Roger Tessier naît le 14 janvier 1939 à Nantes. Fils d'un violoncelliste, il étudie le violoncelle, l'harmonie et l'histoire musicale auprès de Robert Laffra au conservatoire nantais, et pratique le chant grégorien de l'âge de sept à vingt ans, expérience d'une monodie et d'un souffle qui marquera durablement son écriture. À partir de 1959, il poursuit sa formation à Paris, où il fréquente notamment la classe d'analyse d'Olivier Messiaen et travaille l'harmonie, la fugue et la direction d'orchestre auprès d'Henri Challan, Alain Weber et Eugène Bigot.
En 1972-1973, Tessier fonde avec Tristan Murail un ensemble d'abord baptisé MATH, qui devient rapidement L'Itinéraire. Conçu comme un collectif fédératif de compositeurs et d'interprètes, placé sous la présidence d'honneur de Messiaen, il rassemble bientôt Gérard Grisey, Michaël Levinas et Hugues Dufourt, et s'impose comme l'un des acteurs déterminants de l'aventure spectrale française. Tessier y défend l'idée d'« un lieu où se révèleront de nouvelles musiques, de nouvelles personnalités », loin des modèles hérités de la génération précédente.
Parallèlement à la composition, Roger Tessier mène, entre 1980 et 1999, une intense activité de pédagogue et d'organisateur de la vie musicale : responsable des concerts pédagogiques de l'Académie de Versailles, directeur d'une collection pédagogique chez Salabert, fondateur du Festival Angers Musiques du XXe siècle, directeur du Conservatoire d'Angers puis du Conservatoire municipal Darius-Milhaud à Paris. Il est également secrétaire général de la Société internationale pour la musique contemporaine (SIMC) à partir de 1981. Cet engagement reflète une conviction qu'il aimait formuler : « un compositeur, s'il n'est qu'un créateur, n'est qu'une moitié ».
Son catalogue, qui compte une centaine d'opus, embrasse des effectifs très variés, du solo à l'orchestre, et associe volontiers instruments traditionnels et lutherie électronique. La musique de Tessier alterne élans énergiques et plages méditatives, et puise son inspiration aussi bien dans les arts visuels et la littérature que dans l'héritage de Messiaen et de Giacinto Scelsi. Une obsession féconde la traverse : celle du miroir, de l'écho et de la dualité, comme en témoignent des titres tels que Clair-obscur, Ombre-lumière ou Echo ex-écho.
Cette poétique du reflet irrigue plusieurs de ses pièces récentes pour la flûte, écrites en complicité avec le flûtiste François Veilhan.
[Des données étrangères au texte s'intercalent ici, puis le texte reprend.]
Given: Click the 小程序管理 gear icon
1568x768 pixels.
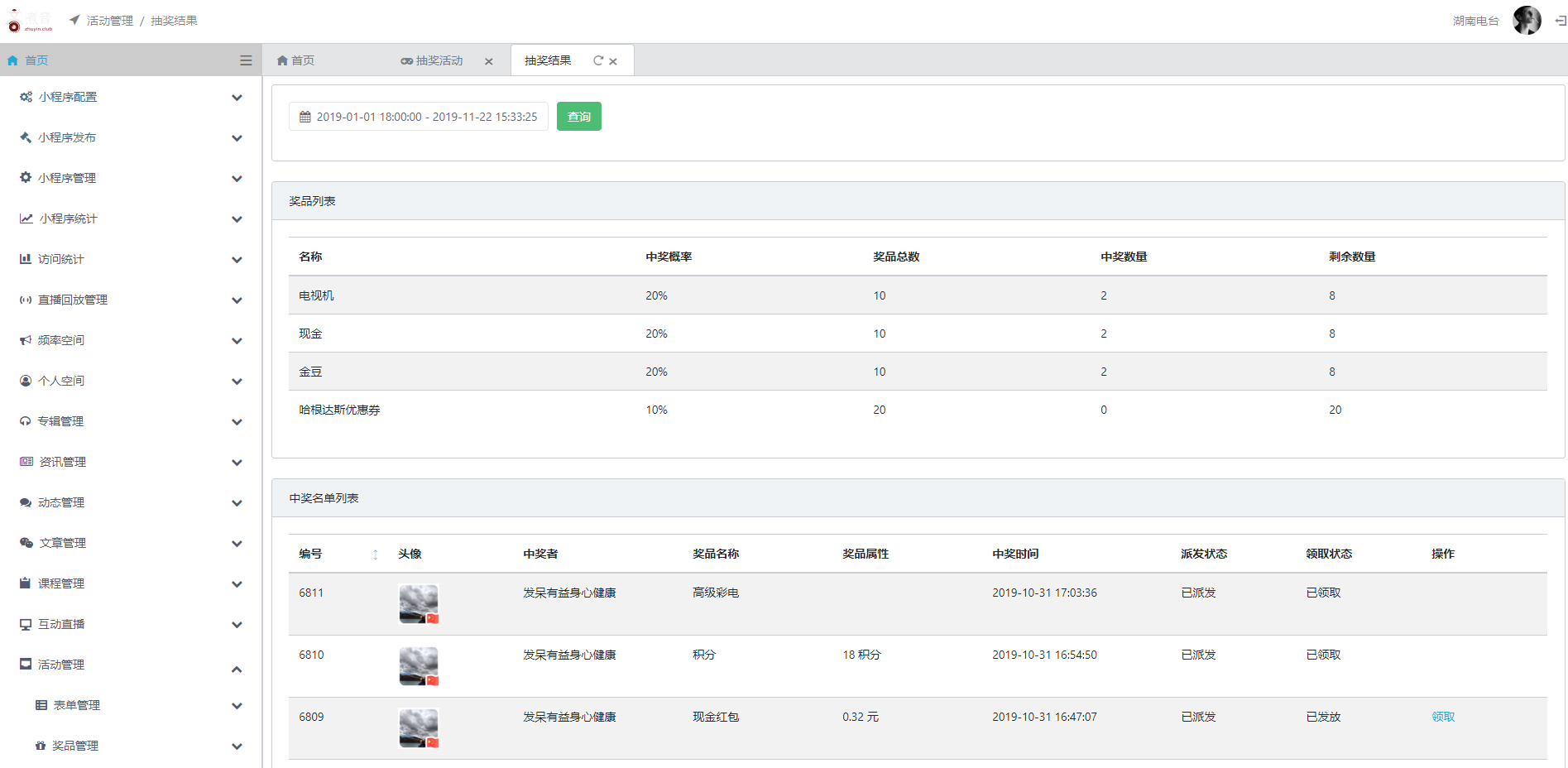Looking at the screenshot, I should pos(26,178).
Echo ex-echo, solo pour flûte en sol, explore le dédoublement du son et sa résonance, dans un dispositif où la ligne instrumentale semble se répondre à elle-même ; l'œuvre a connu une version pour violon seul (Echo ex-écho V) et figure sur l'album Les Voûtes du Vent. Froissures, pour flûte alto et guitare, réunit deux instruments en quête de complémentarité, leurs sonorités s'interpénétrant pour faire surgir de subtiles images spectrales. Clair-obscur, conçu pour flûte, voix, cor, violoncelle et électroacoustique, met en jeu l'opposition de la lumière et de l'ombre chère au compositeur, tandis que Un instant... et encore un instant, pour douze instruments (1973), appartient aux années fondatrices de L'Itinéraire.
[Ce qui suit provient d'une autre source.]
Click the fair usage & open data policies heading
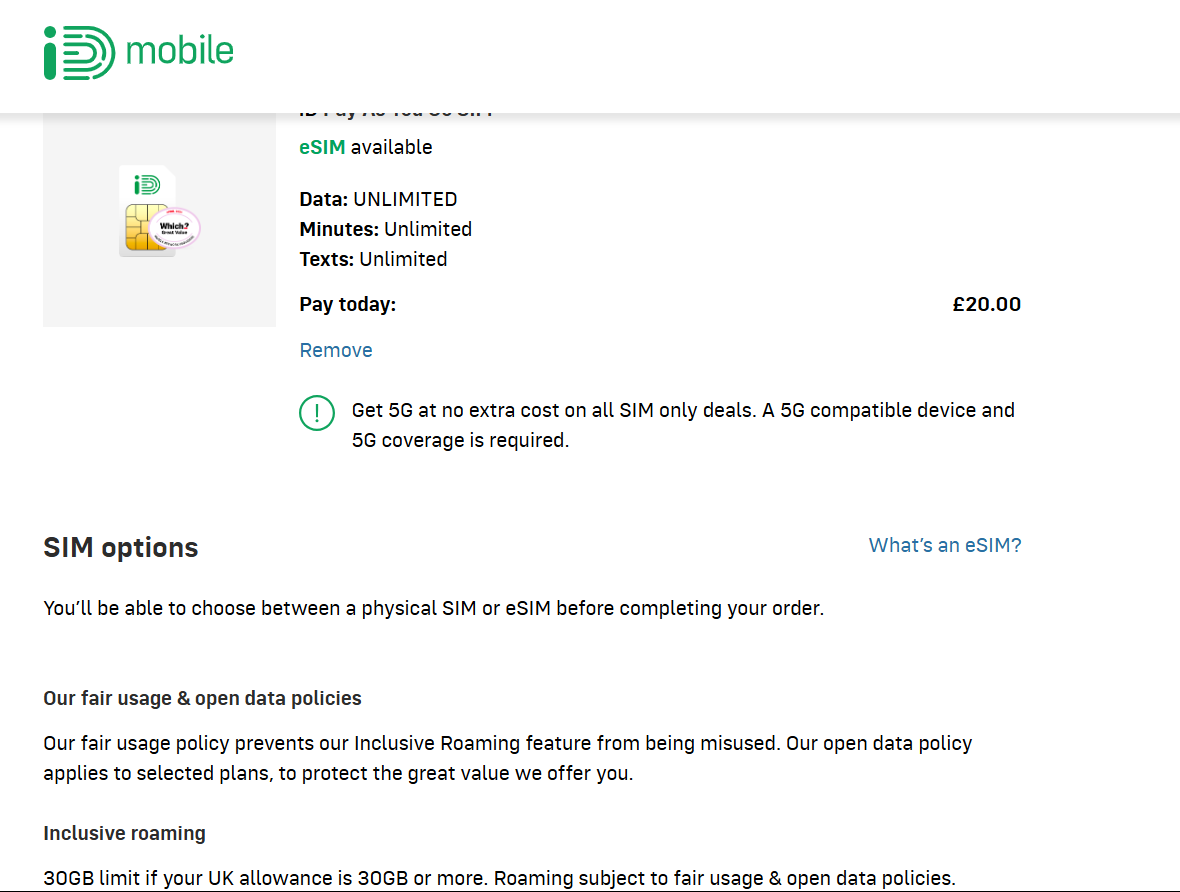Screen dimensions: 1180x892 tap(202, 698)
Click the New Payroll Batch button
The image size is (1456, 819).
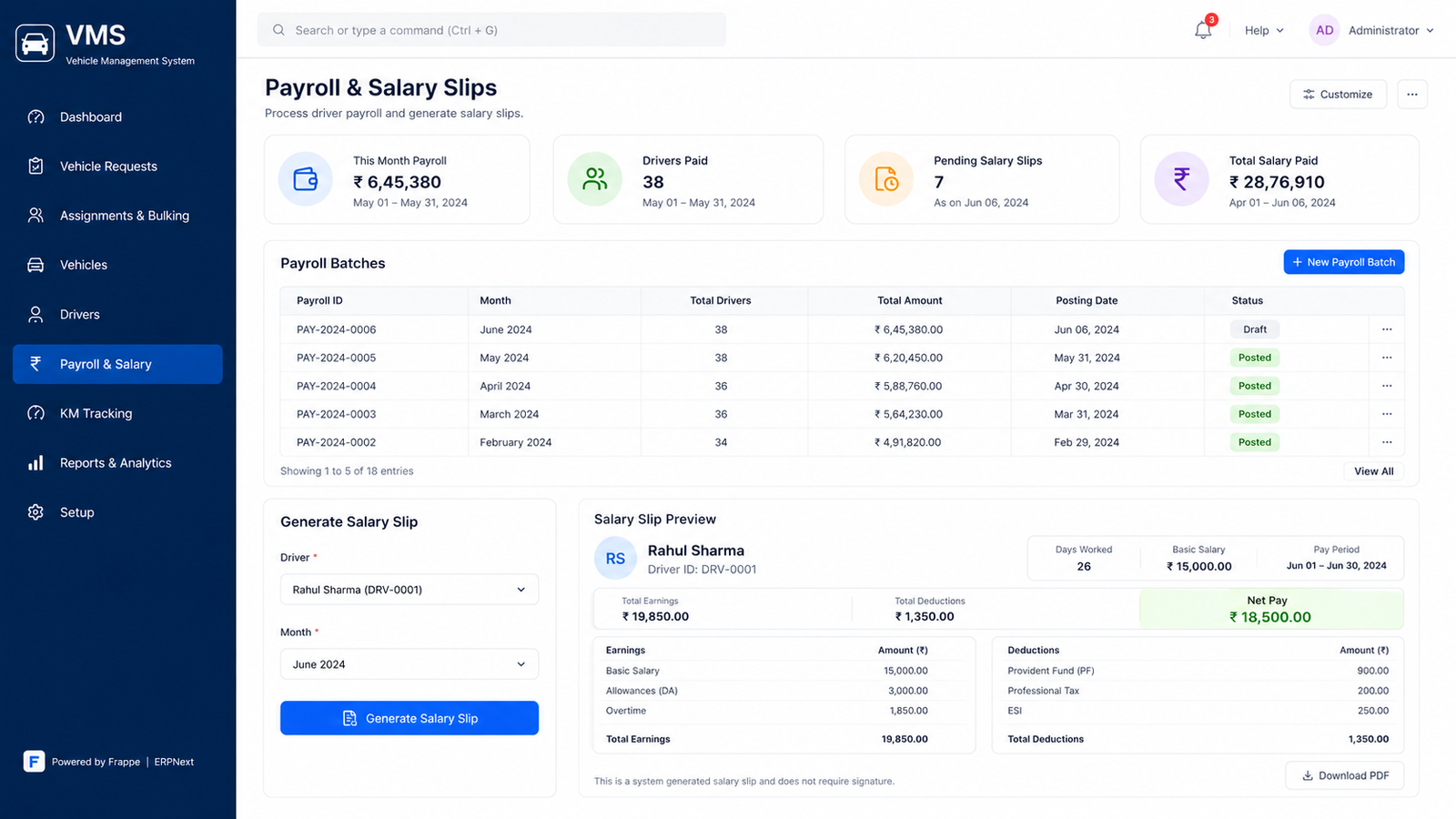[1344, 262]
Distingué à plusieurs reprises, Roger Tessier est nommé chevalier de l'ordre des Arts et des Lettres en 1989, reçoit un prix de l'Académie des Beaux-Arts, est lauréat de la Villa Médicis et devient membre d'honneur de l'Académie littéraire de Bretagne en 2015. Figure attachée à ses racines, il incarne une voix singulière de la création contemporaine, où la rigueur de la recherche sur le timbre n'exclut jamais le lyrisme.